The legal and political battle over the search of former President Trump’s Florida residence this week is just getting started, and the questions to be resolved revolve around the classified documents that are said to have been about him. That he had taken with him from the White House till March-A. – Lago.
FBI agents seized 11 sets of documents from Trump’s Palm Beach club on Monday, including documents identified as “various classified/TS/SCI documents,” according to unsealed inventory Friday. The list of items taken also noted that the agents removed four sets of documents marked “top-secret”, three sets of documents marked “secret” and three sets of documents marked “confidential”.
These sets of documents are in classification levels based on the degree of their importance to US national security. According to federal regulations governing classification, “confidential” refers to the lowest rung. Information at this stage, if disclosed incorrectly, could cause “identifiable damage” to national security. “Next level, “secret” information, if disclosed incorrectly, can cause serious harm to national security. The “top secret” designation is reserved for material whose unauthorized disclosure causes “extraordinarily serious damage” to national security Can be made.
The “SCI” designation is an acronym for “Sensitive Compartment Information” and refers to classified information involving sensitive intelligence sources, methods, or analytical procedures, and which can only be discussed within “SCIF”—a” “Sensitive Compartment Information Facility” – a secure room or building with limited security clearance to government officials.
After news of the discovery surfaced, the former president claimed in a post Friday on Truth Social that the material had been “all declassified.” In the coming weeks, that claim will be evaluated by the government and possibly the courts. It’s not clear how much information the public will know about how it appears.
With regard to the president’s power to declassify material, here’s some background on how it works, according to current and former intelligence officials who are familiar with the declassification process.
First, a US president typically has broad declassification capabilities, although there is a process that involves written documentation and several other steps.
It is not that a President can declassify documents with only verbal instructions. Their instructions to declassify a given document will be first remembered in a written memo, usually prepared by a White House attorney, that they sign.
Typically, the agency or agencies with equity in the document will be consulted and given an opportunity to provide their views on the declassification decision. However, as the final declassification authority, the President can decide to override any objections raised by him.
Once a final decision is made, and the agency concerned receives a signed memorandum from the President, the physical document in question will be marked – exceeding the old classification level – and then the document will be stamped, “X Unclassified as on date” Agency is under consideration.
Former Trump administration officials have claimed that Trump previously declassified documents he took with him at Mar-a-Lago, but the classification markings were not updated.

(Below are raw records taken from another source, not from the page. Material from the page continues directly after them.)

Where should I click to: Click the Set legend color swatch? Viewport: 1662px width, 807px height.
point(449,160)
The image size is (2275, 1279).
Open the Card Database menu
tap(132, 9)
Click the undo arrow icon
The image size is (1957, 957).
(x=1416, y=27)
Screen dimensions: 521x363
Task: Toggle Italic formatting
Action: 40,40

Trump’s former defense official Kash Patel told Breitbart in May of other material, “White House lawyers failed to file the paperwork to change the classification markings, but that doesn’t mean the information wasn’t declassified.” was.” Mar-a-Lago. “I was there with President Trump when he said ‘We’re making this information public.'”
Courts may eventually have to decide how broad an incumbent president’s declassification powers can be. But U.S. officials familiar with the classification process so far point out that unless documents are stamped “declassified” by the requisition agency, and submitted to a written memorandum signed by the president, they have historically not been considered unclassified. .
It is also not clear how central can be the legal question of the classification process and the role of the President in it. As the New York Times points out, none of the statutes cited in the warrant depend on whether the records were classified. The search warrant, signed by a Florida magistrate judge, includes “items illegally held in contravention of 18 U.S.C. 793, 2071, or 1519.”
That first code, Section 793, and more commonly known as the Espionage Act, applies to defense information. This applies, for example, to material that is illegally removed “from its proper place of custody” or that is lost, stolen or destroyed.